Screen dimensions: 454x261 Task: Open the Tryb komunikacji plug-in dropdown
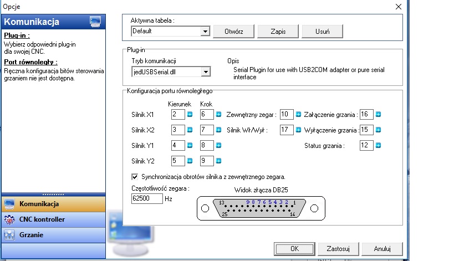coord(205,71)
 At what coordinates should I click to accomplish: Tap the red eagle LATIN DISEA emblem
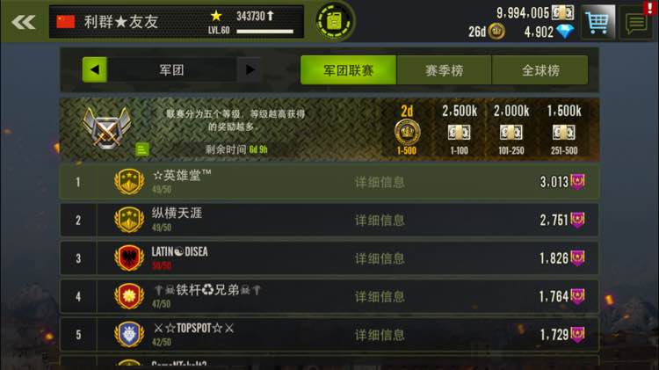[x=129, y=258]
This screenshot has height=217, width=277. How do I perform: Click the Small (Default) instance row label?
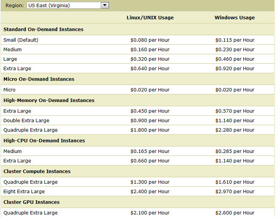[x=21, y=40]
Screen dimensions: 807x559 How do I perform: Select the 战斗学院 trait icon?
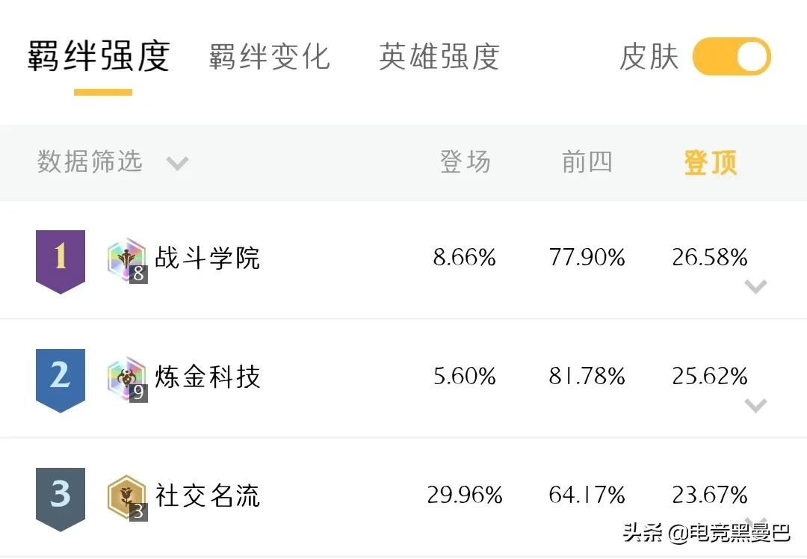[127, 256]
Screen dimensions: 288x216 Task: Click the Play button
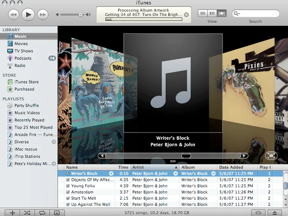tap(28, 15)
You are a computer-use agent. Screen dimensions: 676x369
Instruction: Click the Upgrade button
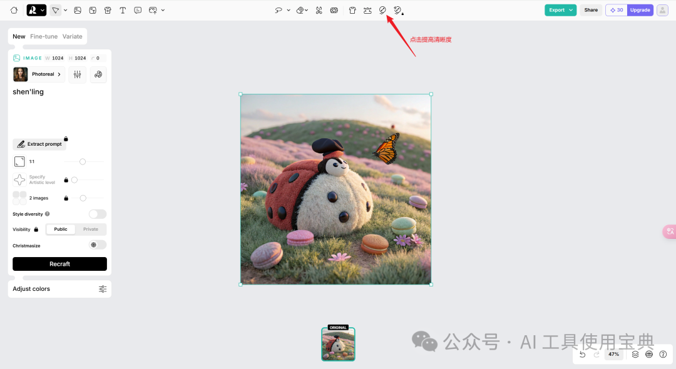click(640, 10)
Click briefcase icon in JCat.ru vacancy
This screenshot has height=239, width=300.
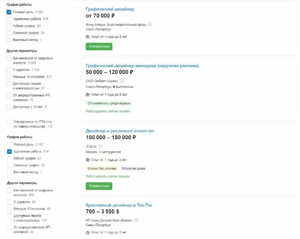(x=87, y=159)
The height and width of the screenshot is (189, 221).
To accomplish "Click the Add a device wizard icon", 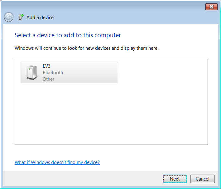I will (21, 18).
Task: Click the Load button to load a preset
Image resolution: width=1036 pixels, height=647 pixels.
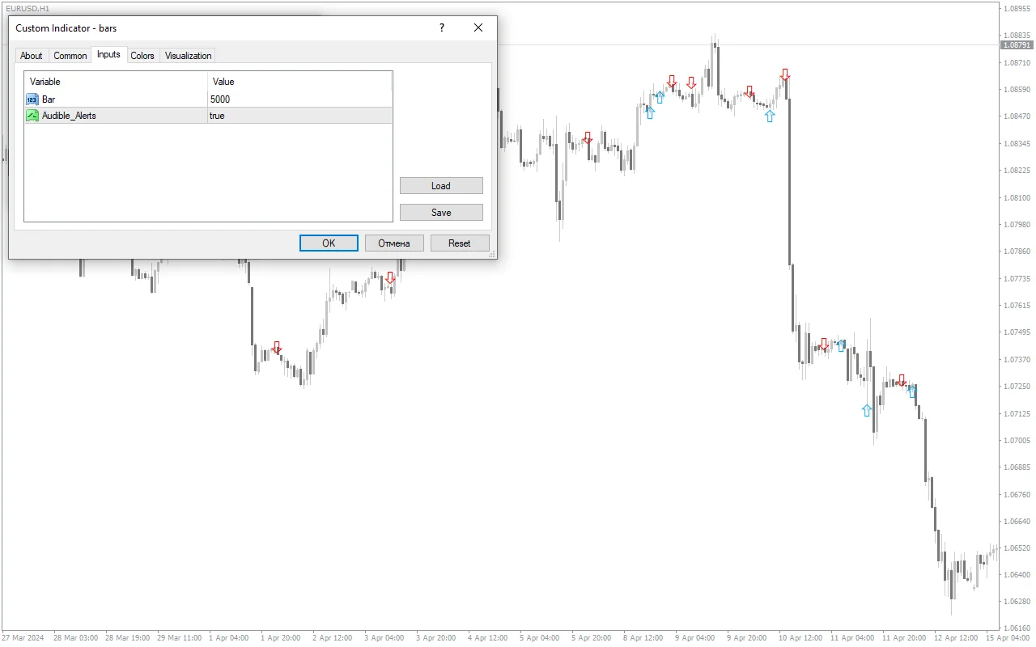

» **What to work on**
The copy should start at the line that contains "Task: Click the Load button to load a preset", end at the last line of the entries above, and match each line exactly, with pictures dropped.

» **Written response**
Task: Click the Load button to load a preset
Image resolution: width=1036 pixels, height=647 pixels.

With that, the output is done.